« Les meilleurs artistes copient, les grands artistes volent, » disait apparemment Picasso. Mais que se passe-t-il lorsque l’art tombe simplement dans le giron public pour que tous puissent le piller joyeusement ? Le Nouvel An n’est pas uniquement le jour des résolutions oubliées et des gueules de bois titanesques, c’est aussi le bal masqué des œuvres qui passent dans le domaine public. Et cette année, la fête est au comble, puisque Mickey Mouse, ou du moins sa version de « Steamboat Willie » de 1928, vient d’entrer dans cet espace où le tout-venant peut s’adonner à la libre création.
Ah, mais attention ! Ne vous précipitez pas sur votre palette graphique pour commercialiser des slips à l’effigie de Mickey version 28 ! Le Mickey d’aujourd’hui reste bien au chaud sous le coup protecteur du copyright. Mais celui qui pilote le bateau à vapeur ? Absolument à disposition pour vos remixes endiablés.
Figurant parmi les créations du début du siècle dernier qui n’ont plus personne pour réclamer l’exclusivité de leur diffusion, « Steamboat Willie » rejoint ainsi une foule d’œuvres littéraires, musicales et artistiques libérées des chaînes du droit d’auteur. Ah, cette fabuleuse notion de domaine public, grâce à laquelle on peut se délecter d’horreurs telles que « Winnie l’Ourson : Du miel et du sang » (admirez ces 3% sur Rotten Tomatoes), ou d’une version queer de « Gatsby le Magnifique ».
« Steamboat Willie nous accueille tous à bord du navire du domaine public, mais attention à ne pas faire naufrage sur l’île du copyright. »
Imaginez donc, des adaptations horrifiques de « Steamboat Willie » surgissent déjà de toutes parts, autant dans le cinéma qu’en jeu vidéo. Semble-t-il que la phrase « parce que je le peux » n’inspire pas systématiquement des chefs-d’œuvre, pourtant, l’humanité se rue pour le simple plaisir d’être premier. Hé, on n’est pas sur YouTube ici!
Il est vrai que Mickey s’est déjà vu parodié (coucou South Park et son Mickey mégalo) et que la satire peut, de justesse, esquiver le tir du copyright. Mais il y a satire et… réappropriation sauvage, et cette frontière est une mine d’or pour toute une cohorte d’avocats.

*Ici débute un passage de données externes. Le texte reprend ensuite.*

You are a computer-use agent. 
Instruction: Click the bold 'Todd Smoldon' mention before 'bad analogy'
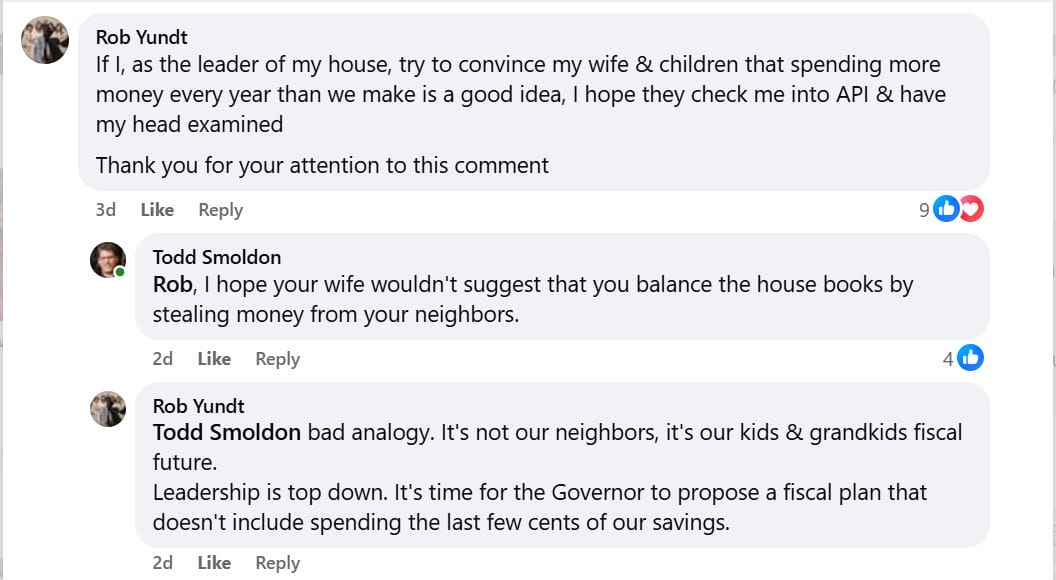click(227, 433)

À croire que le capitaine du navire « Steamboat Willie » prise les tumultes, il devait entrer dans le domaine public depuis 1984, mais Disney, dans une bataille acharnée à coups de lobbying, a repoussé l’échéance jusqu’à ce que… surprise ! Les portes du domaine public s’ouvrent en grand. Et malgré cette aventure, Disney, qui a lui-même prospéré sur des contes anciens, semble toujours résolu à protéger ses versions récentes des personnages.
Sur les réseaux sociaux, le terrain de jeu où Goliath se fait taquiner par des Davids numériques, le vieux Mickey fait des pirouettes dans les mèmes et les NFTs – même si on pressent quelques scandales 2.0 en devenir. Et puis, il y a les mèmes nihilistes où Mickey s’illustre dans des scénarios si absurdes qu’on préfère ne pas les répéter ici. La liberté d’expression à l’ère d’Internet, mes amis, c’est de pouvoir dire « parce que je le peux » tout en s’annexant un personnage légendaire.
Ce Mickey de 1928, qui a plus d’un tour dans son sac et dont les frasques d’époque se prêtent bien à des détournements, pourrait pourtant vite perdre de son attrait une fois la nouveauté du pied-de-nez à Disney passée. Alors profiterons-nous de cette ère où chacun peut façonner la légende à sa guise, ou tomberons-nous dans les filets du célèbre rongeur corporate ? Une question qu’on ne risque pas d’éluder de sitôt.